___ Records supplied

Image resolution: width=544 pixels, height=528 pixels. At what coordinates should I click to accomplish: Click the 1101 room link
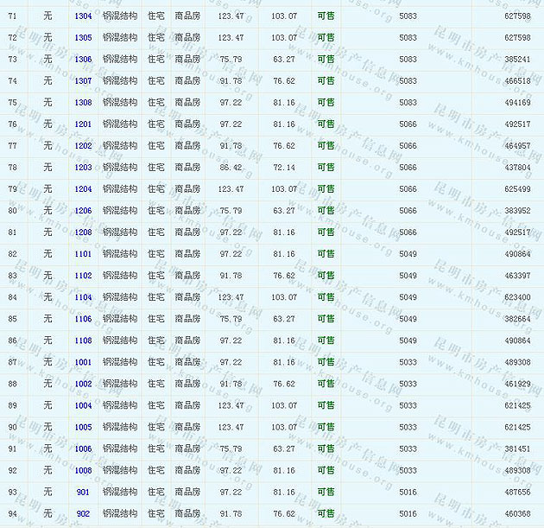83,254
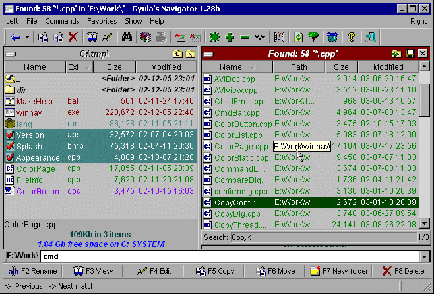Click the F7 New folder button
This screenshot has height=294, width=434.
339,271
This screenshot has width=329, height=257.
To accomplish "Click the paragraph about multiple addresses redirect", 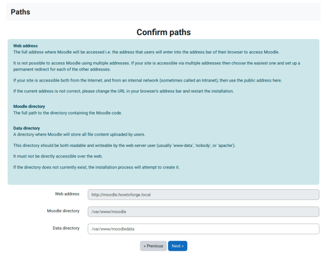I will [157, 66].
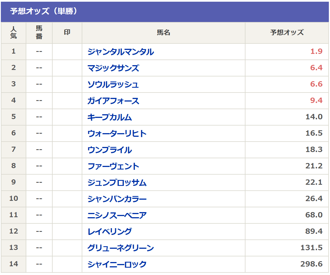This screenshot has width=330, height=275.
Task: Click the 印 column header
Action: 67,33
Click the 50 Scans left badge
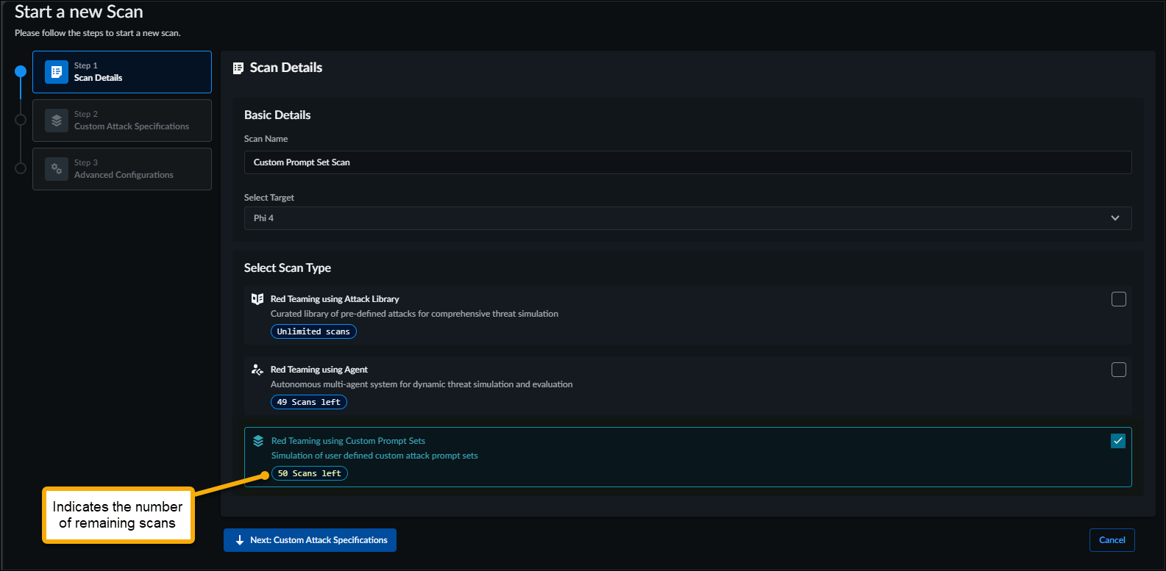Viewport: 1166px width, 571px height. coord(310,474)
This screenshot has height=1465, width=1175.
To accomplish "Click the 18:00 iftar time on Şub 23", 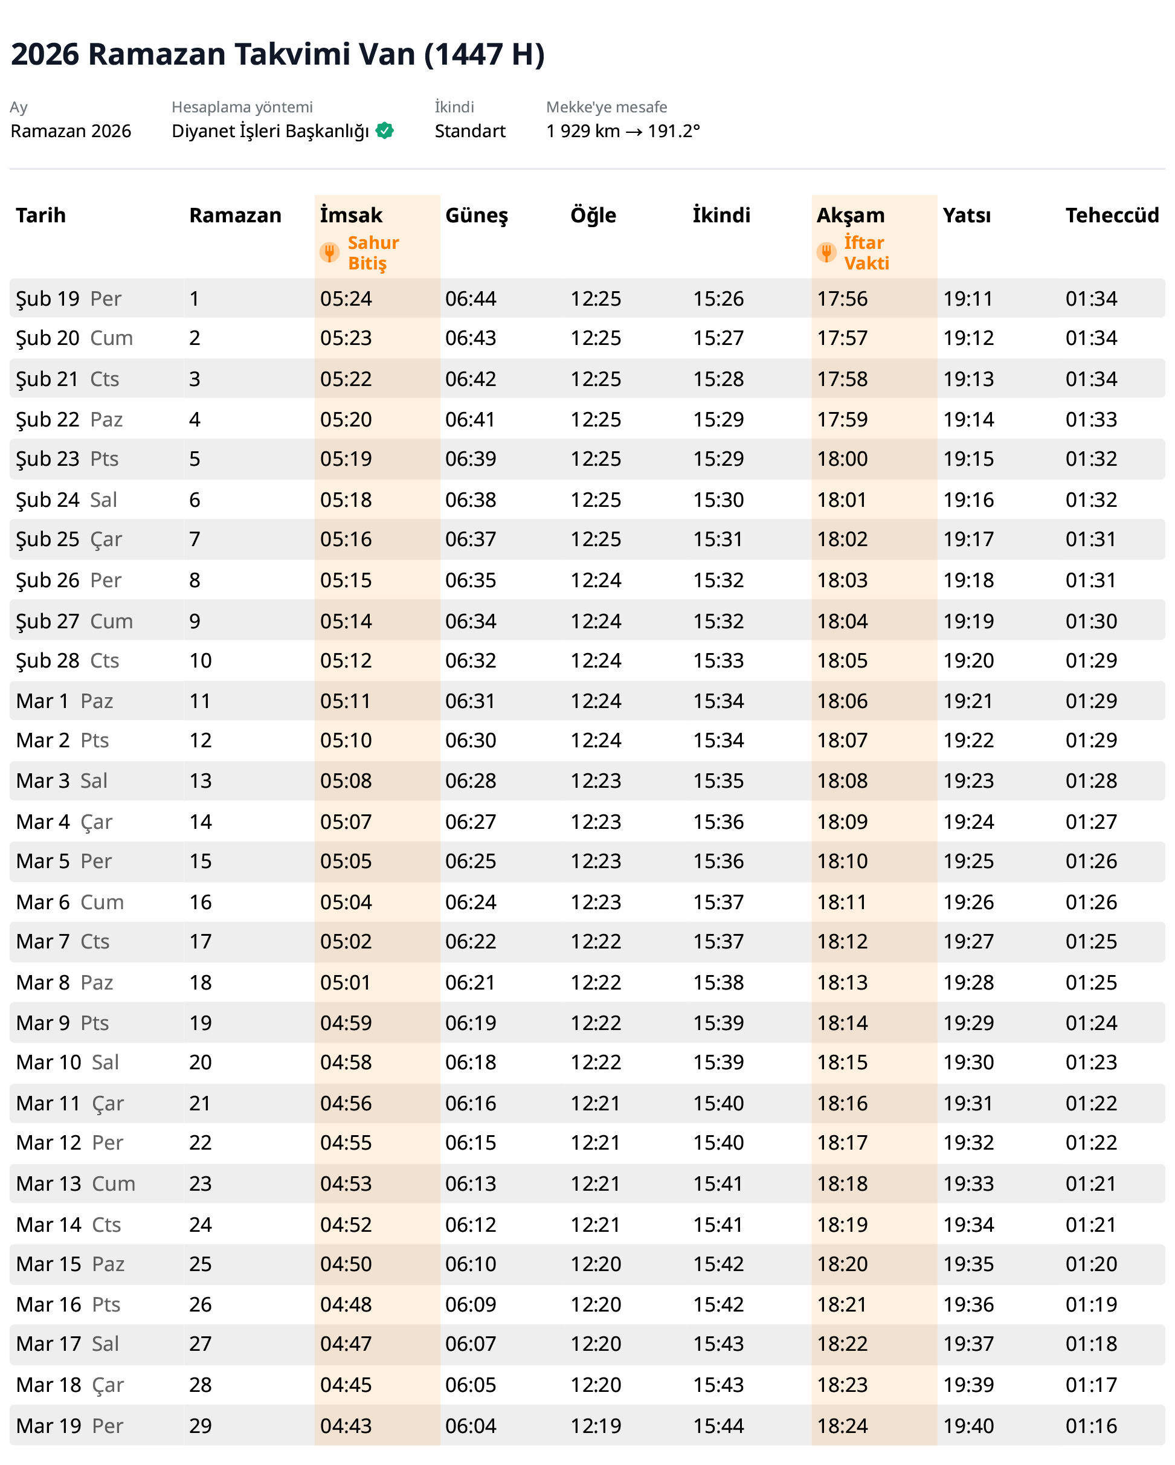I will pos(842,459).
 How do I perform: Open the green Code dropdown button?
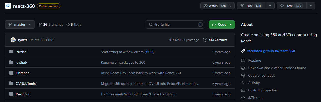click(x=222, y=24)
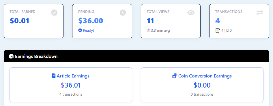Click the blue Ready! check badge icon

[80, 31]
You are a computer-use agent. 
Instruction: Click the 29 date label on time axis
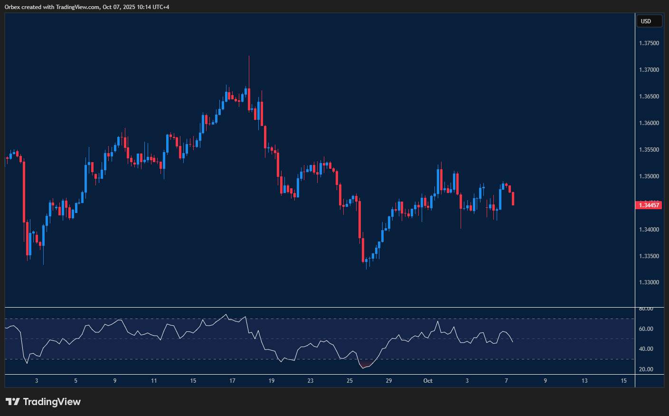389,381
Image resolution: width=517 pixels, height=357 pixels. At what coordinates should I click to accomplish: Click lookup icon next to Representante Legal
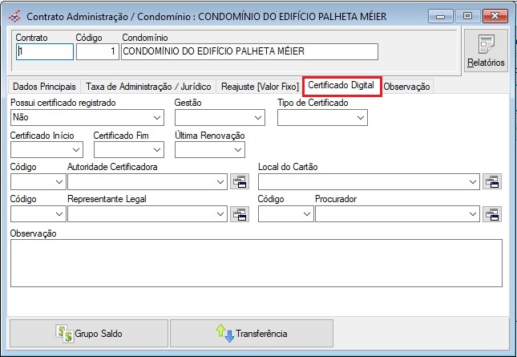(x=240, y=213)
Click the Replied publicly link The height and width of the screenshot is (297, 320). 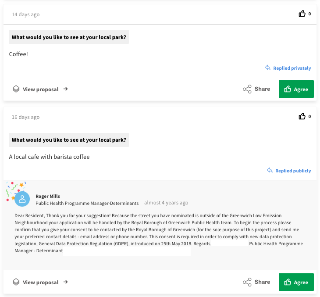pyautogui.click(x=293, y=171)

______

- What is needed: Restate exactly, please, only the lines between the start of the data and the line containing "This screenshot has width=329, height=257.", both ends included, skipping the pictures.

- Task solution:
Image resolution: width=544 pixels, height=528 pixels. At what coordinates should I click to accomplish: Click the 1101 room link
83,254
Click the F7 New folder button
This screenshot has height=294, width=434.
339,271
This screenshot has width=329, height=257.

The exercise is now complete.